** Activity **
What you give back should match the entries below character for character.

** Supplied information **
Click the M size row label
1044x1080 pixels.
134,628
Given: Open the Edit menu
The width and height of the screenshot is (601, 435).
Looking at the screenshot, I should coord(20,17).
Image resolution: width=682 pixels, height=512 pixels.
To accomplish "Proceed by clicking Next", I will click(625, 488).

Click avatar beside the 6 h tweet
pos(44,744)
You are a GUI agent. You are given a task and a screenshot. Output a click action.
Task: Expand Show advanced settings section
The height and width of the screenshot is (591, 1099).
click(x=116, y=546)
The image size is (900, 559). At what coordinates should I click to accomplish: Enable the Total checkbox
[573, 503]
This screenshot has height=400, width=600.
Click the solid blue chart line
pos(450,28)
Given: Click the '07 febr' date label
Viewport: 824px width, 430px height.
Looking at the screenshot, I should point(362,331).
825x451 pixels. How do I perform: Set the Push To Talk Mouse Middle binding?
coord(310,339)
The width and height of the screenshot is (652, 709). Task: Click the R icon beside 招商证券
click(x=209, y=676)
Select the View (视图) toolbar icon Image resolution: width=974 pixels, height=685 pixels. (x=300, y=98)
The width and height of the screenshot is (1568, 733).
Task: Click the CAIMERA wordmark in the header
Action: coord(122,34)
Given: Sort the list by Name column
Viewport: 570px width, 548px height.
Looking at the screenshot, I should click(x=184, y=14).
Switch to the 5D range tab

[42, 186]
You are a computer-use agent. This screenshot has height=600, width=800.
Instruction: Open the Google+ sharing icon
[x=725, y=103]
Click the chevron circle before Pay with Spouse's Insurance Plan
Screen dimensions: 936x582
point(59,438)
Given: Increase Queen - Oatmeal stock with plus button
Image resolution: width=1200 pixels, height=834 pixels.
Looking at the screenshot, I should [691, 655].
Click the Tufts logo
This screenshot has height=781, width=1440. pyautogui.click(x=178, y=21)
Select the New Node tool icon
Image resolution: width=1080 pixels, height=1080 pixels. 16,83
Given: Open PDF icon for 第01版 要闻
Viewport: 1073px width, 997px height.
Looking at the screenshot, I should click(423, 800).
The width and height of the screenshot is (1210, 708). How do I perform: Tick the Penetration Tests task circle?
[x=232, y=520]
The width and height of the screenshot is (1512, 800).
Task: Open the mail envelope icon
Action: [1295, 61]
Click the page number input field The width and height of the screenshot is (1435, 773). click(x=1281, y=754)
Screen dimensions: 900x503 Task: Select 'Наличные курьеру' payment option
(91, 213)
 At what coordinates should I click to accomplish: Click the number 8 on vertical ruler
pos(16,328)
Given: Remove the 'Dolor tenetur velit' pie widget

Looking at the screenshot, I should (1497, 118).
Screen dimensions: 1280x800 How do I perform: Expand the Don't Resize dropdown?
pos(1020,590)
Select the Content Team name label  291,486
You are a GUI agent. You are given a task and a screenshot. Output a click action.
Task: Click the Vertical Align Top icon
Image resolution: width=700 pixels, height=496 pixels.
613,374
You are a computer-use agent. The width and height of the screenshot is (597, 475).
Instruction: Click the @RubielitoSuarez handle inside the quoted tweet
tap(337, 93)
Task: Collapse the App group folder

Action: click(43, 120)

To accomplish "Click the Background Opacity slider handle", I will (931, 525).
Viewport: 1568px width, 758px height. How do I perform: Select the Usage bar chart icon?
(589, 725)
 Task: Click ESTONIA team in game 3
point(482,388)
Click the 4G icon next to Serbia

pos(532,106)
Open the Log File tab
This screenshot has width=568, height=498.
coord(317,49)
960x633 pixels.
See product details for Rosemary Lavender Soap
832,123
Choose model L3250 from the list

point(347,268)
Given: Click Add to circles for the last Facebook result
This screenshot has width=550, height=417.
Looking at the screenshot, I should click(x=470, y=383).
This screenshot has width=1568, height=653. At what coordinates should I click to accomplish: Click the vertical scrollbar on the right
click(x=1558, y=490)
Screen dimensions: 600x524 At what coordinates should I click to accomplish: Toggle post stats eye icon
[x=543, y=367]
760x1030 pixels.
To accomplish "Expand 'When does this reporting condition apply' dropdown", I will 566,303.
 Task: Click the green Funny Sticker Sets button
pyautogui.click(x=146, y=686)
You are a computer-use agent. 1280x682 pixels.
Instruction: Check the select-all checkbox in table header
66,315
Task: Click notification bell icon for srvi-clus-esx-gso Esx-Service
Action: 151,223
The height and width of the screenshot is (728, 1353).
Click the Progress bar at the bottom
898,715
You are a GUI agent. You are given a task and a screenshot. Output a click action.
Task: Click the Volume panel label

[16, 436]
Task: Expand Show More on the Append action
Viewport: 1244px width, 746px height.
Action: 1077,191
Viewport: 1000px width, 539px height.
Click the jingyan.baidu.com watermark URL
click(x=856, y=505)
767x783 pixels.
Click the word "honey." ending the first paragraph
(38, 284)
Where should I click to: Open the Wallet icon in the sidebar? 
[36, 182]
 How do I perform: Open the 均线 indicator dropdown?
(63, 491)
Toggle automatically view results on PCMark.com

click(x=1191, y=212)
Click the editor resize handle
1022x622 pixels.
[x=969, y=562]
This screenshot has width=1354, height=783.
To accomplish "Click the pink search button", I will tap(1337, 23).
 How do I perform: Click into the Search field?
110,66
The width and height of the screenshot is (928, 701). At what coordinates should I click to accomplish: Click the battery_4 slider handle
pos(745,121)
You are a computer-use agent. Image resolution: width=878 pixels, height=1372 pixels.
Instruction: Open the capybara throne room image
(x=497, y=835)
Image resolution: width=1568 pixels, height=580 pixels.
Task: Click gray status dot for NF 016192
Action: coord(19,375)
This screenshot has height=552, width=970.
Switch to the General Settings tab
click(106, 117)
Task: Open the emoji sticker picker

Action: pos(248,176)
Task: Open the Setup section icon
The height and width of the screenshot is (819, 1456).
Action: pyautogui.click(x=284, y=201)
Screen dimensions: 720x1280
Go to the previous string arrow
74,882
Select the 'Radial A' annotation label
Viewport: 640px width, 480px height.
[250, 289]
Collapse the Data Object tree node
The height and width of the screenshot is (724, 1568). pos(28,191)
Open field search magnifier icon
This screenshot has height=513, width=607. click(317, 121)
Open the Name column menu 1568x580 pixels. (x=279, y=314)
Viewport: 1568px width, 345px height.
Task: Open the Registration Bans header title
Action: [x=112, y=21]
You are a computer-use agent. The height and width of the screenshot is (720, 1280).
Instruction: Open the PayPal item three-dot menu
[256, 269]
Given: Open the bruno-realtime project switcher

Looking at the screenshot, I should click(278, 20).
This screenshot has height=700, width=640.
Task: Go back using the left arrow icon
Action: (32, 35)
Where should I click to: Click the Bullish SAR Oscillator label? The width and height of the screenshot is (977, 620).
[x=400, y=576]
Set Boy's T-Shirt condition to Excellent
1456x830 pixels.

** The answer **
Click the M size row label
1044x1080 pixels.
134,628
Given: Open the Edit menu
The width and height of the screenshot is (601, 435).
Looking at the screenshot, I should coord(20,17).
Image resolution: width=682 pixels, height=512 pixels.
To accomplish "Proceed by clicking Next", I will click(625, 488).

Click avatar beside the 6 h tweet
pos(44,744)
You are a GUI agent. You are given a task and a screenshot. Output a click action.
Task: Expand Show advanced settings section
The height and width of the screenshot is (591, 1099).
click(x=116, y=546)
The image size is (900, 559). At what coordinates should I click to accomplish: Enable the Total checkbox
[573, 503]
This screenshot has height=400, width=600.
Click the solid blue chart line
pos(450,28)
Given: Click the '07 febr' date label
Viewport: 824px width, 430px height.
Looking at the screenshot, I should point(362,331).
825x451 pixels. How do I perform: Set the Push To Talk Mouse Middle binding?
coord(310,339)
The width and height of the screenshot is (652, 709). Task: Click the R icon beside 招商证券
click(x=209, y=676)
Select the View (视图) toolbar icon Image resolution: width=974 pixels, height=685 pixels. (x=300, y=98)
The width and height of the screenshot is (1568, 733).
Task: Click the CAIMERA wordmark in the header
Action: coord(122,34)
Given: Sort the list by Name column
Viewport: 570px width, 548px height.
Looking at the screenshot, I should click(x=184, y=14).
Switch to the 5D range tab

[42, 186]
You are a computer-use agent. This screenshot has height=600, width=800.
Instruction: Open the Google+ sharing icon
[x=725, y=103]
Click the chevron circle before Pay with Spouse's Insurance Plan
Screen dimensions: 936x582
point(59,438)
Given: Increase Queen - Oatmeal stock with plus button
Image resolution: width=1200 pixels, height=834 pixels.
Looking at the screenshot, I should [691, 655].
Click the Tufts logo
This screenshot has height=781, width=1440. pyautogui.click(x=178, y=21)
Select the New Node tool icon
Image resolution: width=1080 pixels, height=1080 pixels. 16,83
Given: Open PDF icon for 第01版 要闻
Viewport: 1073px width, 997px height.
Looking at the screenshot, I should click(423, 800).
The width and height of the screenshot is (1210, 708). How do I perform: Tick the Penetration Tests task circle?
[x=232, y=520]
The width and height of the screenshot is (1512, 800).
Task: Open the mail envelope icon
Action: [1295, 61]
Click the page number input field The width and height of the screenshot is (1435, 773). click(x=1281, y=754)
Screen dimensions: 900x503 Task: Select 'Наличные курьеру' payment option
(91, 213)
 At what coordinates should I click to accomplish: Click the number 8 on vertical ruler
pos(16,328)
Given: Remove the 'Dolor tenetur velit' pie widget

Looking at the screenshot, I should (1497, 118).
Screen dimensions: 1280x800 How do I perform: Expand the Don't Resize dropdown?
pos(1020,590)
Select the Content Team name label  291,486
You are a GUI agent. You are given a task and a screenshot. Output a click action.
Task: Click the Vertical Align Top icon
Image resolution: width=700 pixels, height=496 pixels.
613,374
You are a computer-use agent. The width and height of the screenshot is (597, 475).
Instruction: Click the @RubielitoSuarez handle inside the quoted tweet
tap(337, 93)
Task: Collapse the App group folder

Action: click(43, 120)

To accomplish "Click the Background Opacity slider handle", I will (931, 525).
Viewport: 1568px width, 758px height. How do I perform: Select the Usage bar chart icon?
(589, 725)
 Task: Click ESTONIA team in game 3
point(482,388)
Click the 4G icon next to Serbia

pos(532,106)
Open the Log File tab
This screenshot has width=568, height=498.
coord(317,49)
960x633 pixels.
See product details for Rosemary Lavender Soap
832,123
Choose model L3250 from the list

point(347,268)
Given: Click Add to circles for the last Facebook result
This screenshot has width=550, height=417.
Looking at the screenshot, I should click(x=470, y=383).
This screenshot has width=1568, height=653. At what coordinates should I click to accomplish: Click the vertical scrollbar on the right
click(x=1558, y=490)
Screen dimensions: 600x524 At what coordinates should I click to accomplish: Toggle post stats eye icon
[x=543, y=367]
760x1030 pixels.
To accomplish "Expand 'When does this reporting condition apply' dropdown", I will 566,303.
 Task: Click the green Funny Sticker Sets button
pyautogui.click(x=146, y=686)
You are a computer-use agent. 1280x682 pixels.
Instruction: Check the select-all checkbox in table header
66,315
Task: Click notification bell icon for srvi-clus-esx-gso Esx-Service
Action: 151,223
The height and width of the screenshot is (728, 1353).
Click the Progress bar at the bottom
898,715
You are a GUI agent. You are given a task and a screenshot. Output a click action.
Task: Click the Volume panel label

[16, 436]
Task: Expand Show More on the Append action
Viewport: 1244px width, 746px height.
Action: 1077,191
Viewport: 1000px width, 539px height.
Click the jingyan.baidu.com watermark URL
click(x=856, y=505)
767x783 pixels.
Click the word "honey." ending the first paragraph
(38, 284)
Where should I click to: Open the Wallet icon in the sidebar? 
[36, 182]
 How do I perform: Open the 均线 indicator dropdown?
(63, 491)
Toggle automatically view results on PCMark.com

click(x=1191, y=212)
Click the editor resize handle
1022x622 pixels.
[x=969, y=562]
This screenshot has width=1354, height=783.
To accomplish "Click the pink search button", I will tap(1337, 23).
 How do I perform: Click into the Search field?
110,66
The width and height of the screenshot is (928, 701). At what coordinates should I click to accomplish: Click the battery_4 slider handle
pos(745,121)
You are a computer-use agent. Image resolution: width=878 pixels, height=1372 pixels.
Instruction: Open the capybara throne room image
(x=497, y=835)
Image resolution: width=1568 pixels, height=580 pixels.
Task: Click gray status dot for NF 016192
Action: coord(19,375)
This screenshot has height=552, width=970.
Switch to the General Settings tab
click(106, 117)
Task: Open the emoji sticker picker

Action: pos(248,176)
Task: Open the Setup section icon
The height and width of the screenshot is (819, 1456).
Action: pyautogui.click(x=284, y=201)
Screen dimensions: 720x1280
Go to the previous string arrow
74,882
Select the 'Radial A' annotation label
Viewport: 640px width, 480px height.
[250, 289]
Collapse the Data Object tree node
The height and width of the screenshot is (724, 1568). pos(28,191)
Open field search magnifier icon
This screenshot has height=513, width=607. click(317, 121)
Open the Name column menu 1568x580 pixels. (x=279, y=314)
Viewport: 1568px width, 345px height.
Task: Open the Registration Bans header title
Action: [x=112, y=21]
You are a computer-use agent. The height and width of the screenshot is (720, 1280).
Instruction: Open the PayPal item three-dot menu
[256, 269]
Given: Open the bruno-realtime project switcher

Looking at the screenshot, I should click(278, 20).
This screenshot has height=700, width=640.
Task: Go back using the left arrow icon
Action: (32, 35)
Where should I click to: Click the Bullish SAR Oscillator label? The width and height of the screenshot is (977, 620).
[x=400, y=576]
Set Boy's T-Shirt condition to Excellent
1456x830 pixels.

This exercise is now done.